2. Find a basis in R4 containing the following vectors: (1,1,2,2), (2,3,3,3).

To have a basis in R4 we need 4 linearly independent vectors. We will try the set of vectors (1,1,2,2); (2,3,3,3); (0,0,1,0); (0,0,0,1) For this set to be linearly independent (from the webnotes) we need the determinant of its matrix of coefficients to be non-zero. So from maple we get:

> A:=matrix([[1,2,0,0],[1,3,0,0],[2,3,1,0],[2,3,0,1]]);
> =matrix([[1,2,0,0],[1,3,0,0],[2,3,1,0],[2,3,0,1]]);

A := [ 1 2 0 0 ]
[ 1 3 0 0 ]
[ 2 3 1 0 ]
[ 2 3 0 1 ]

> det(A);
> t(A);


1


Thus, the determinant not zero, so the four vectors are linearly independent and we have a basis of R4.

3. Find a basis of R3 contained in the following set of vectors: (1, 1, 1), (2, 2, 2), (3, 3, 3), (1, 2, 3), (2, 3, 4), (3, 2, 1).

From one of the theorems about basis in the web notes, we have:

2. If S is a linearly dependent set in an n-dimensional space V and V=span(S) then by removing some elements of S we can get a basis of V.

Also, we know that a basis of R3 needs three vectors from the webnotes.

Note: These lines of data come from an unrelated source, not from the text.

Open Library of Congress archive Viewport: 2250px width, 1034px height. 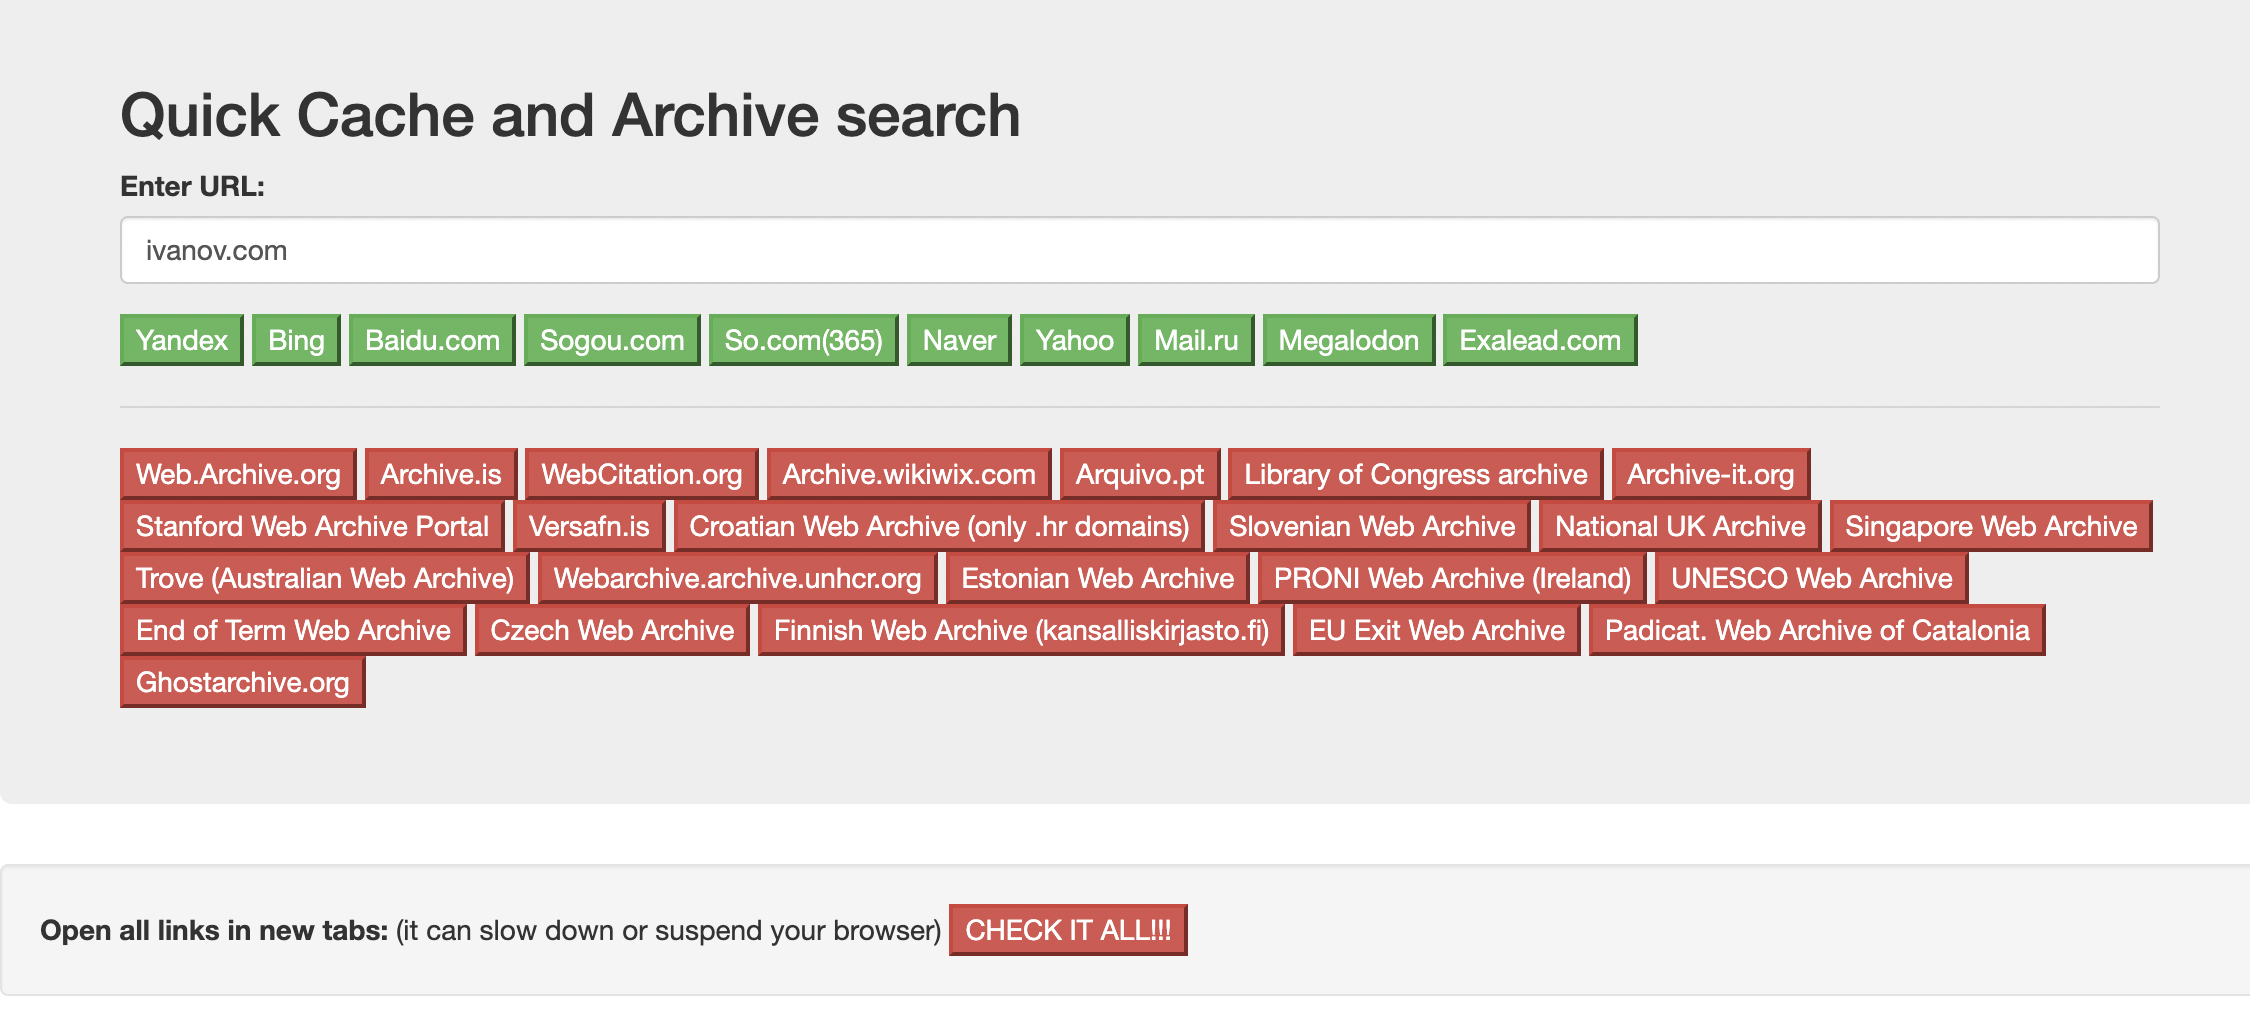click(x=1415, y=474)
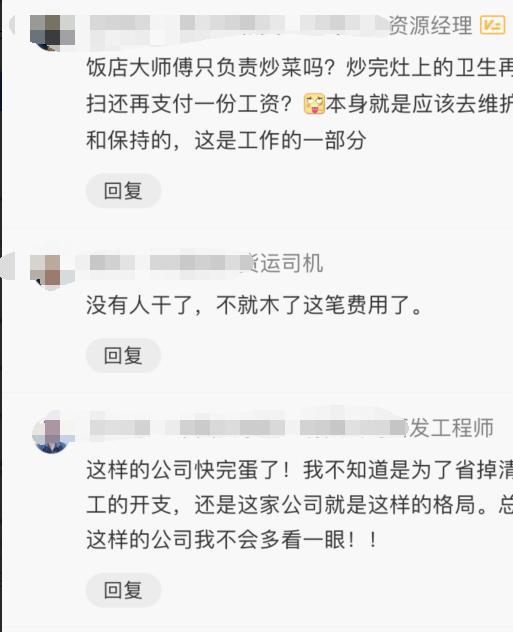The image size is (513, 632).
Task: Select the comment 没有人干了，不就木了这笔费用了
Action: [255, 305]
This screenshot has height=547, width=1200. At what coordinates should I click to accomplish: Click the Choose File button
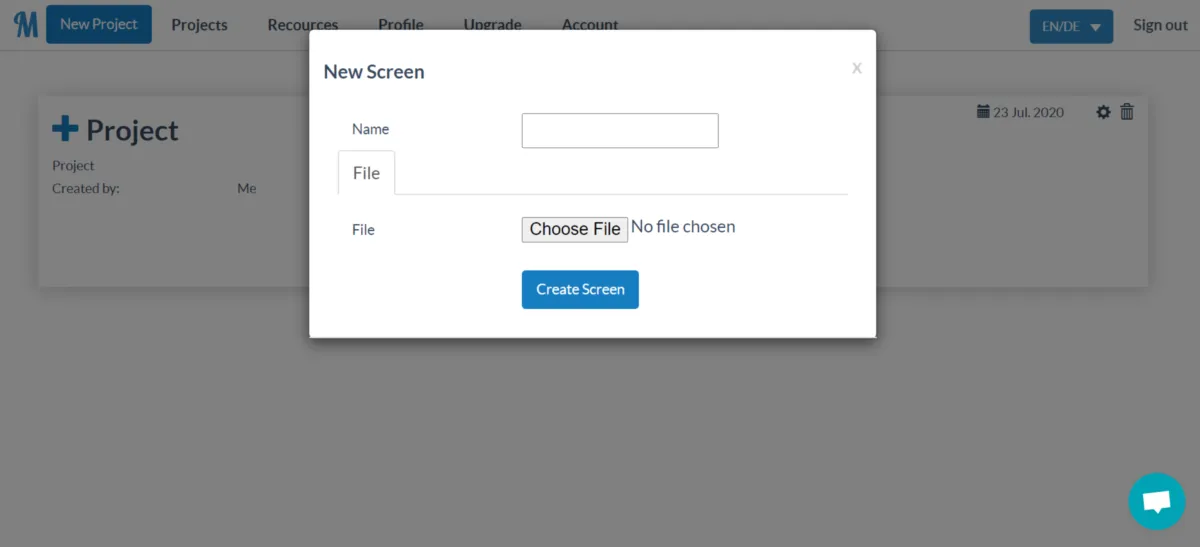[575, 229]
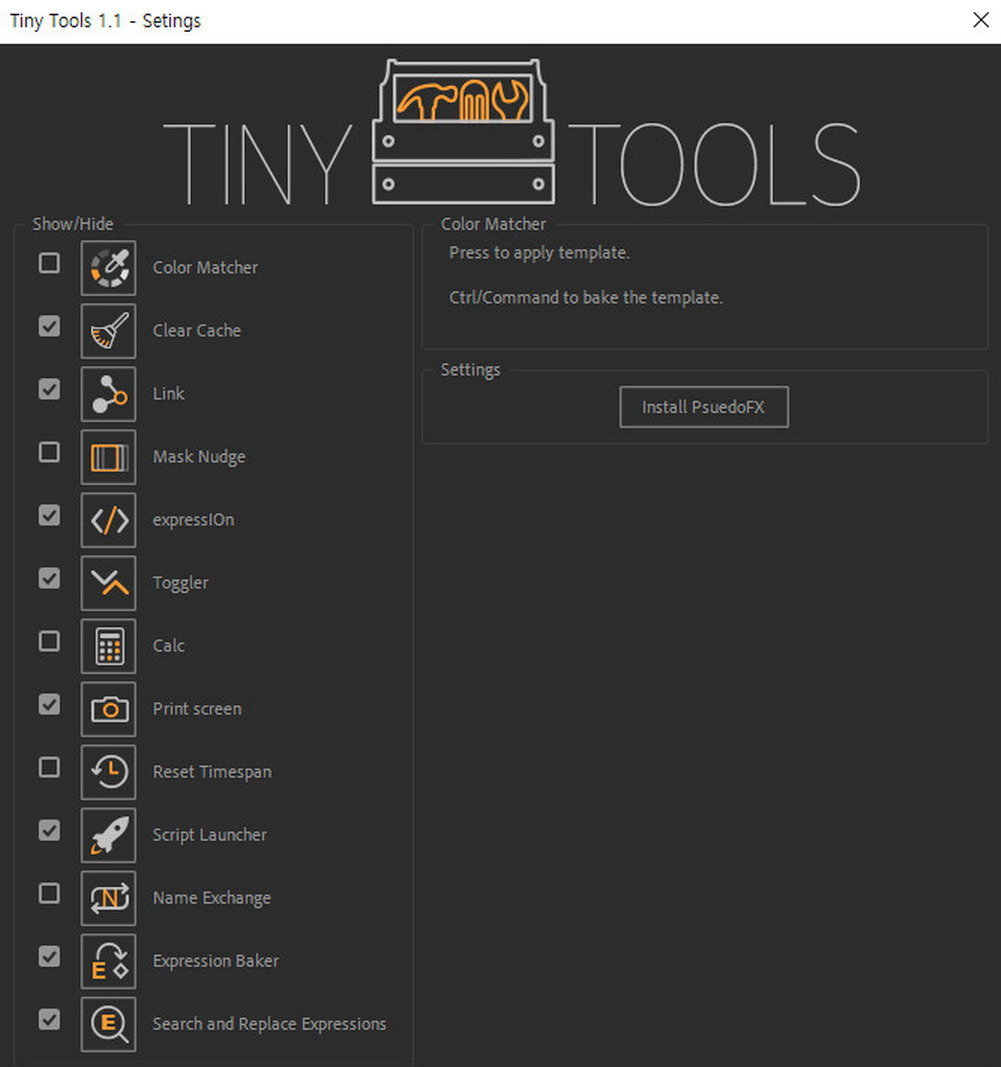Enable the Color Matcher checkbox

(x=49, y=263)
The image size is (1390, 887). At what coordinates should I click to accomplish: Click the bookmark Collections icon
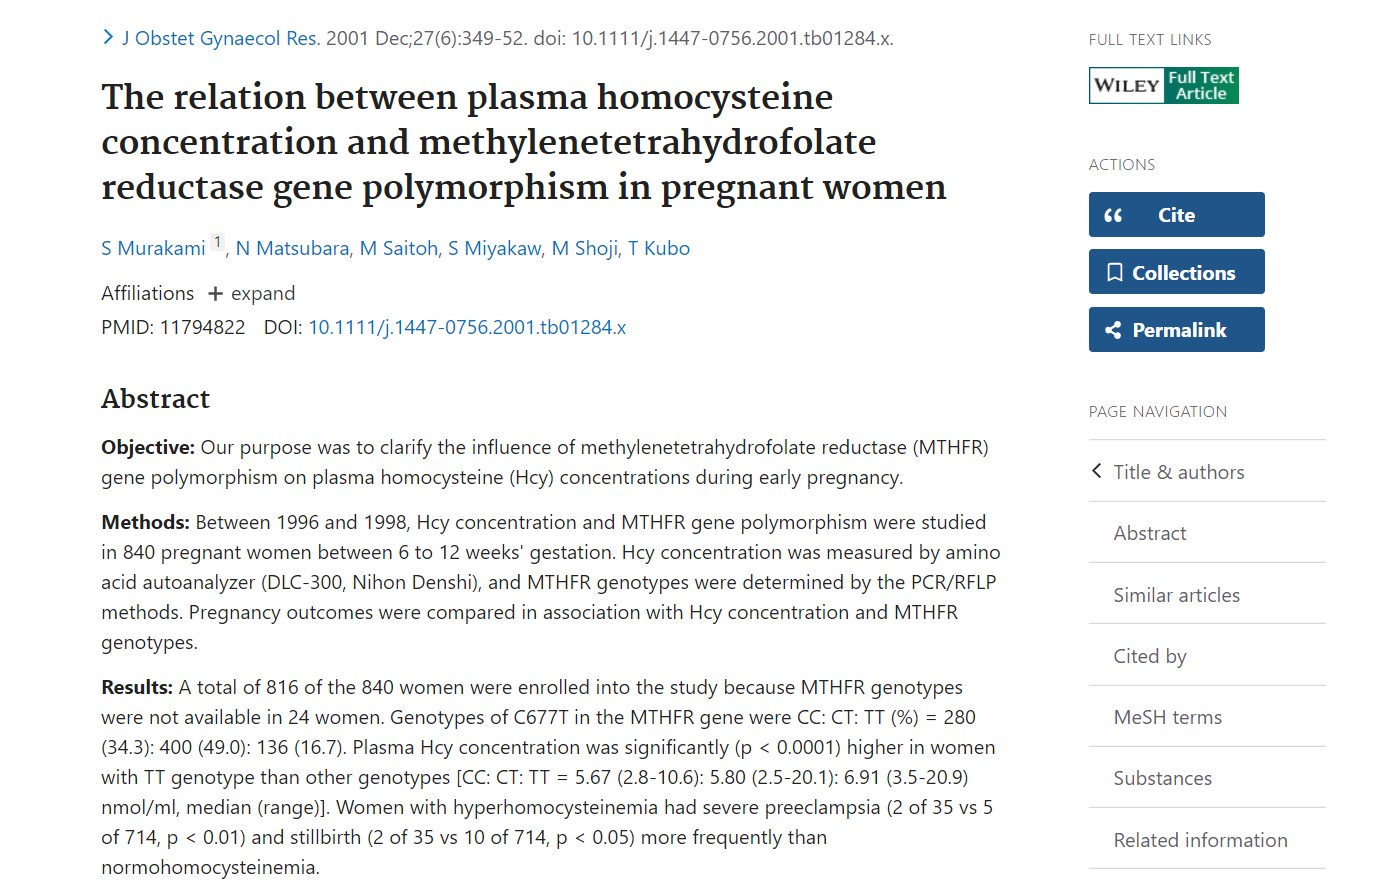[x=1114, y=273]
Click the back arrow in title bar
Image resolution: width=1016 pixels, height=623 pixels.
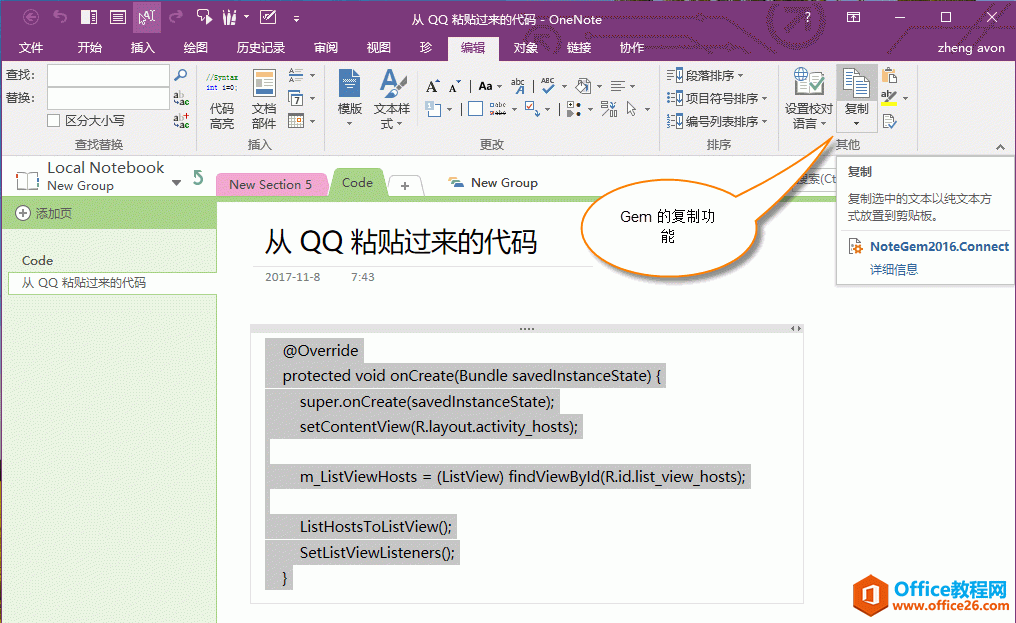31,17
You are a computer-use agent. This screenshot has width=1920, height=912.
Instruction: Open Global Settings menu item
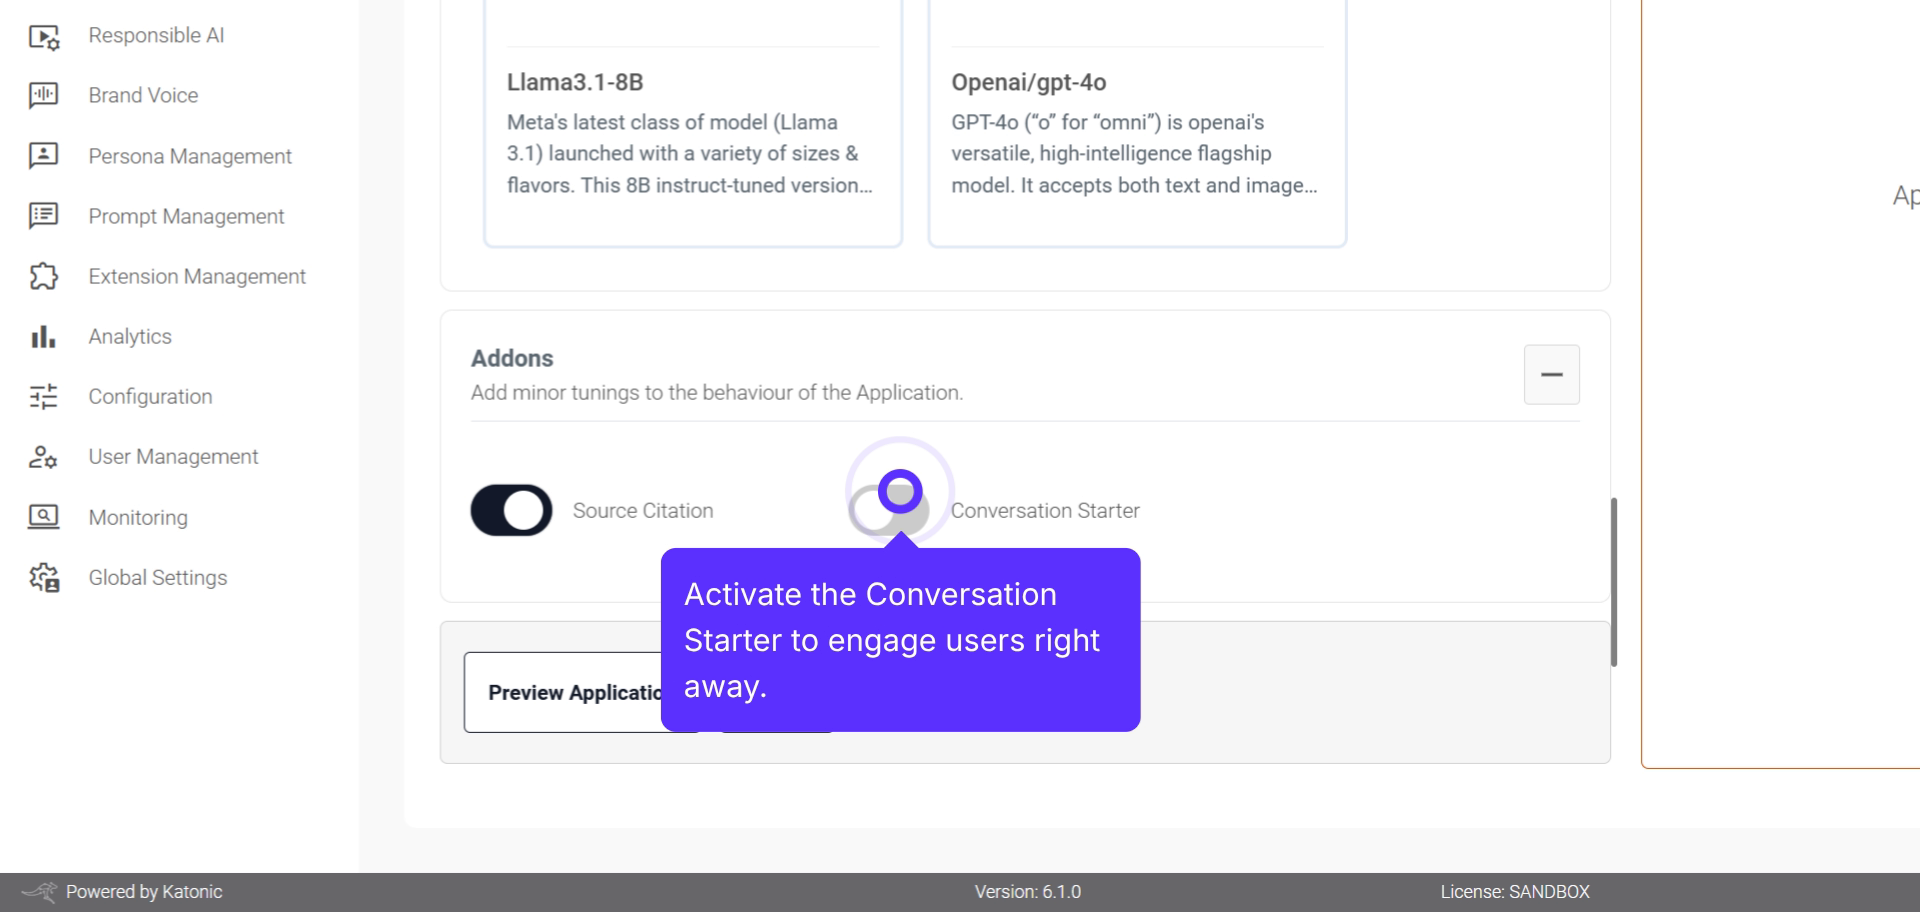(x=157, y=578)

But... (1,1,1); (2,2,2); and (3,3,3) are all scalar multiples, so we can only have one of these three in the basis of R3. (from linear independence)

(2,3,4) is a linear combination of (1,1,1) and (1,2,3); so it cannot be in this basis. (from linear independence) ie. (1,1,1) + (1,2,3) = (2,3,4)

(3,2,1) is a linear combination of (1,1,1) and (1,2,3); so it cannot be in this basis. (from linear independence) ie. 4*(1,1,1) +(-1)*(1,2,3) = (3,2,1).

Thus, we only have 2 vectors left (1,1,1) and (1,2,3) and cannot (from the web notes) form a basis of R3.

4. What is the dimension of the subspace of R4 spanned by the vectors (1,2,3,4), (1,1,1,1), (3, 4, 5, 6), (5, 7, 9, 11)?

From a theorem about spans in the WebNotes, if S is a subset of a vector space V and a is an element in S which is equal to a linear combination of other elements of S, then S' (the set obtained by removing a from S) is such that span(S)=span(S').

So let S={(1,2,3,4), (1,1,1,1), (3, 4, 5, 6), (5, 7, 9, 11)}. Then notice that (3,4,5,6) equals a linear combination of other elements of S:

(3,4,5,6) = (1,2,3,4) + 2*(1,1,1,1).


Also notice that (5,7,9,11) is a linear combination of these same two elements of S:

(5,7,9,11) = 2*(1,2,3,4) + 3*(1,1,1,1).


So let S' be the set obtained by removing (3,4,5,6) and (5,7,9,11) from S. Then span(S')=span(S).

Since (1,1,1,1) and (1,2,3,4) are linearly independent (they are not proportional), they form a basis of the subspace spanned by S', which is identical to the subspace spanned by S. Since S' only contains two elements and is the basis for the subset, this subset has dimension 2.